Colorado Politics

HUDSON | A disregard for the value of government work — and a looming strike?

Miller Hudson

“It is difficult to make predictions,

especially about the future.”

– Karl Steinke, Danish politician

Surveying the political landscape as a pundit can be a risky business. There are always far too many unknown unknowns and the constant opportunity for surprise. Nonetheless, this moment in Colorado feels as though tectonic forces may be driving us towards a more fractious future just as Democrats appear to have marshaled a majority behind a more progressive public agenda. I would suggest that impending legislative squabbles are more likely to develop among progressive constituencies rather than with conservative zealots, who are likely to maintain their allegiance to moribund policy priorities for yet another election cycle or two. Republicans seem congenitally prone to attributing electoral defeats to voter misapprehension of their virtues, rather than the possibility their proposals are simply unpopular.

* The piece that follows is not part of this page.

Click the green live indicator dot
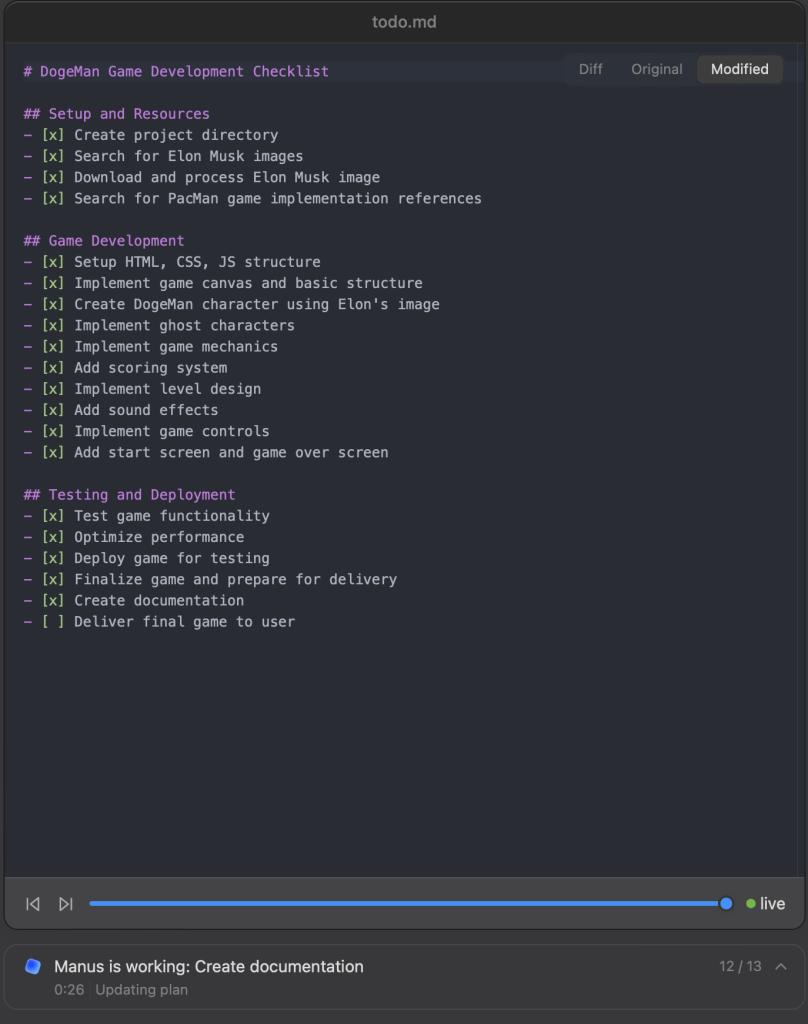 coord(750,904)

A teachers’ strike is looming in Denver in which one demand is an opportunity to earn a $100,000 a year salary at the close of a successful career. This probably sounds like a lot of money, particularly to the majority of taxpayers and parents who are lucky to be making half that. It sounds like a lot to me, whose first job with AT&T following college provided a munificent thousand dollars a month. As a matter of comparison, however, the latest edition of the Colorado Sufficiency Standard from the Colorado Center on Law and Policy, finds that an annual income of $94,000 is required to support a family of four in Fort Collins.

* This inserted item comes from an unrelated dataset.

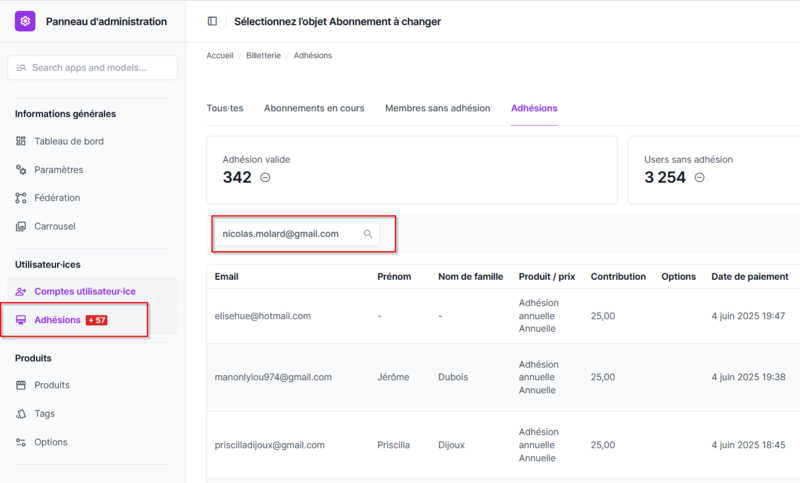The image size is (800, 483).
Task: Click Accueil in the breadcrumb
Action: pyautogui.click(x=220, y=55)
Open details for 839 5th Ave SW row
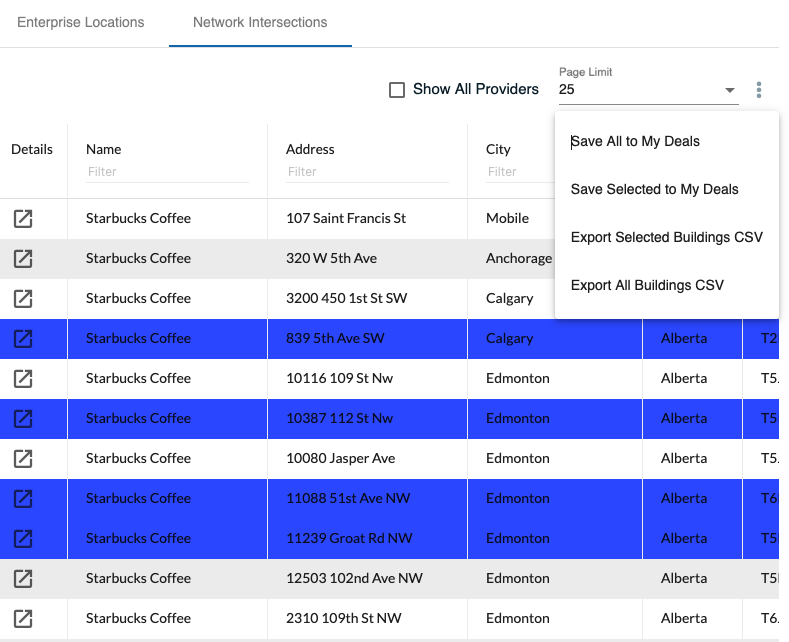Screen dimensions: 789x642 coord(23,338)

The January issue of FORTUNE magazine offers a 28-page glimpse of America’s “Shrinking Middle Class.” It finds that not only have middle-class incomes failed to exceed the purchasing power enjoyed in the peak year of 1973, but the size of the middle class is shrinking as well – most of the out-migration into the provinces of the poor if not poverty itself. Because of rising minimum wages in many states, including Colorado, both the poor and the upper-middle class have actually enjoyed greater income growth over the past 35 years than the middle class where 40 percent now report living from paycheck to paycheck.

Trapped in the middle of this economic struggle are government employees. Other than administrators and senior professors at Colorado State University, it is doubtful that more than a handful of state employees in Larimer County earn $94,000 – certainly not local teachers, police or social workers. Since the “dot.com” bust at the turn of the century, the legislature has failed to offer raises to state employees. With the imposition of larger contributions for the PERA pension plan, the occasional 1 or 2 percent across-the-board raise has failed to keep state workers ahead of inflation. Like the larger middle class, they are falling behind. In a resurgent economy they are voting with their feet.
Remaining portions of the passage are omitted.